Dans leur opinion respective, la juge en chef et le juge Binnie jettent un regard critique sur un bon nombre de ces jugements et leurs commentaires sur le sujet, même s'ils n'ont pas l'autorité de la chose jugée, doivent néanmoins nous guider dans la consultation de ces décisions et dans l'examen de circonstances survenues sous le régime de cette jurisprudence, avant le 30 janvier 2004.

vendredi 29 octobre 2010

L'article 43: Discipline des enfants

R. c. R.S., 2010 QCCQ 2648 (CanLII)

[5] L'ARTICLE 43: Discipline des enfants:

43. Discipline des enfants – Tout instituteur, père ou mère, ou toute personne qui remplace le père ou la mère, est fondé à employer la force pour corriger un élève ou un enfant, selon le cas, confié à ses soins, pourvu que la force ne dépasse pas la mesure raisonnable dans les circonstances.

S.R.C. 1970, ch C-34, art. 43.

[6] Voici l'interprétation de la Cour Suprême dans:

Canadian Foundation for Children, Youth and the Law c. Canada (Procureur général), 2004 CSC 4 (CanLII), [2004] 1 R.C.S. 76, 16 C.R. (6th) 203, 180 C.C.C. (3d) 353.

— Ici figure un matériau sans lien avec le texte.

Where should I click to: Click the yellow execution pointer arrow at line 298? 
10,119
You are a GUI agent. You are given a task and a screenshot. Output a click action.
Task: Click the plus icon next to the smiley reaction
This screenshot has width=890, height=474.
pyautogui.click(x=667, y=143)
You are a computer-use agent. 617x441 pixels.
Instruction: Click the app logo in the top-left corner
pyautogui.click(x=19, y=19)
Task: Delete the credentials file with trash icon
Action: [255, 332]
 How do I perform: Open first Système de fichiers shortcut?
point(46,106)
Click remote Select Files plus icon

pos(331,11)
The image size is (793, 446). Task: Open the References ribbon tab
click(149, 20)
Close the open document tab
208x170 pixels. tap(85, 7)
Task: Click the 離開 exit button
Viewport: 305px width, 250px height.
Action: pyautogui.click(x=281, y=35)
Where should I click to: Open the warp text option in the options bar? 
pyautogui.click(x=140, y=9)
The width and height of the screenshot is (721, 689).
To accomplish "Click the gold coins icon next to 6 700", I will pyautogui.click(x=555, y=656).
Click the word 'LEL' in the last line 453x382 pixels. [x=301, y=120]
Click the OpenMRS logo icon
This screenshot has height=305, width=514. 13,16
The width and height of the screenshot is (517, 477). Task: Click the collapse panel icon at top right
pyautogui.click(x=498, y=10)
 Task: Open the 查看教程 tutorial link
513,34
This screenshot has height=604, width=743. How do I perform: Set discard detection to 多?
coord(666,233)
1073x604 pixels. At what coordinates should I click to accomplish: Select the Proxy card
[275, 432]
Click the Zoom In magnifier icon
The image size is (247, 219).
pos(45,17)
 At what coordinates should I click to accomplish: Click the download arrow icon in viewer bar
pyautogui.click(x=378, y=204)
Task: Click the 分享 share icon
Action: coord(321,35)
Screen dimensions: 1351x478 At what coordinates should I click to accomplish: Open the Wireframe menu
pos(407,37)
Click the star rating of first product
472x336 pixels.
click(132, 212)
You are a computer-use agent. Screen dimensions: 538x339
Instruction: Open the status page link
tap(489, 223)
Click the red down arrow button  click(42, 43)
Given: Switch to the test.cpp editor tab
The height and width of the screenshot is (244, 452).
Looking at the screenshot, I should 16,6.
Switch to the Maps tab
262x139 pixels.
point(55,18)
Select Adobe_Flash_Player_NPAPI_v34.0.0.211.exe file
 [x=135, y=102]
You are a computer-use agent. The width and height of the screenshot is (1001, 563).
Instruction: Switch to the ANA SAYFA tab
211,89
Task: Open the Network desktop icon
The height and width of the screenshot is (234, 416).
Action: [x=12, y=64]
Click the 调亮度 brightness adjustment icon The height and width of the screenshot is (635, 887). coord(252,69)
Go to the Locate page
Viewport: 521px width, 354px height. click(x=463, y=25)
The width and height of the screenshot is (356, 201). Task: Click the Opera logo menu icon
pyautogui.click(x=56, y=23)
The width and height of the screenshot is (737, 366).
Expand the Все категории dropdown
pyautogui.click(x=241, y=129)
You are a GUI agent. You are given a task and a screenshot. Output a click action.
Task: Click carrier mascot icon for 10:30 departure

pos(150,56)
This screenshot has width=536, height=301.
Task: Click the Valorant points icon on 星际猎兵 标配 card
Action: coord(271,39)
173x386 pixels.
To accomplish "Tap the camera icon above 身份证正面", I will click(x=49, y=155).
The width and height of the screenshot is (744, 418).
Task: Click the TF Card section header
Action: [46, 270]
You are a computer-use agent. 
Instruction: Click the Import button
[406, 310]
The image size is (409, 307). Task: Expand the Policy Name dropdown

Cet article soustrait aux sanctions pénales l'emploi d'une force légère, ayant un effet transitoire et insignifiant, qui a pour objet d'éduquer ou de discipliner l'enfant. La conduite dégradante, inhumaine ou préjudiciable n'est pas protégée. L'article 43 ne vise pas la conduite causant un préjudice ou suscitant un risque raisonnable de préjudice. Cette disposition peut être invoquée seulement dans les cas où l'emploi non consensuel de la force ne cause aucun préjudice ou ne risque pas de causer des lésions corporelles. La correction comportant l'utilisation d'un objet, comme une règle ou une ceinture, ou encore des gifles ou des coups à la tête est déraisonnable.

[7] Voir également cet arrêt de la Cour d'Appel d'Ontario:

R. c. Emans 2000 CanLII 16823 (ON C.A.), (2000), 35 C.R. (5th) 386, (sub nom R. c. E. (A)) 146 C.C.C. (3d) 449 (C.A. Ont.)

Bien qu'un parent soit autorisé à employer la force pour corriger un enfant en vertu de l'art. 43, cette force ne doit pas être excessive et elle doit être employée pour le bénéfice de l'éducation de l'enfant et non pas motivée par la mauvaise humeur, l'impatience ou la colère excessive d'un parent; tout usage excessif de la force entraîne la responsabilité criminelle selon l'art. 26. L'article 43 est une exception et doit être interprété restrictivement, en accord avec le principe selon lequel la correction doit être nécessaire pour l'éducation de l'enfant et être conforme aux règles d'ordre public. Les articles 43 et 26 doivent être lus avec l'art. 265(3) qui prévoit que le fait que la victime s'est soumise ou n'a pas résisté ne constitue par un consentement en raison de la force utilisée ou de l'exercice de l'autorité.

dimanche 17 janvier 2010

Discipline des enfants : article 43 du Code criminel

R. c. Guimont, 2009 QCCQ 9881 (CanLII)

[45] L'objectif de ce moyen de défense est de soustraire aux sanctions pénales l'emploi de la force légère ayant un effet transitoire et insignifiant pour imposer une correction. Selon l’article 43 du Code criminel, ne constituent pas des voies de fait les châtiments corporels raisonnables que les parents et instituteurs infligent à un enfant :

Article 43 :

Tout instituteur, père ou mère, ou toute personne qui remplace le père ou la mère, est fondé à employer la force pour corriger un élève ou un enfant, selon le cas, confié à ses soins, pourvu que la force ne dépasse pas la mesure raisonnable dans les circonstances.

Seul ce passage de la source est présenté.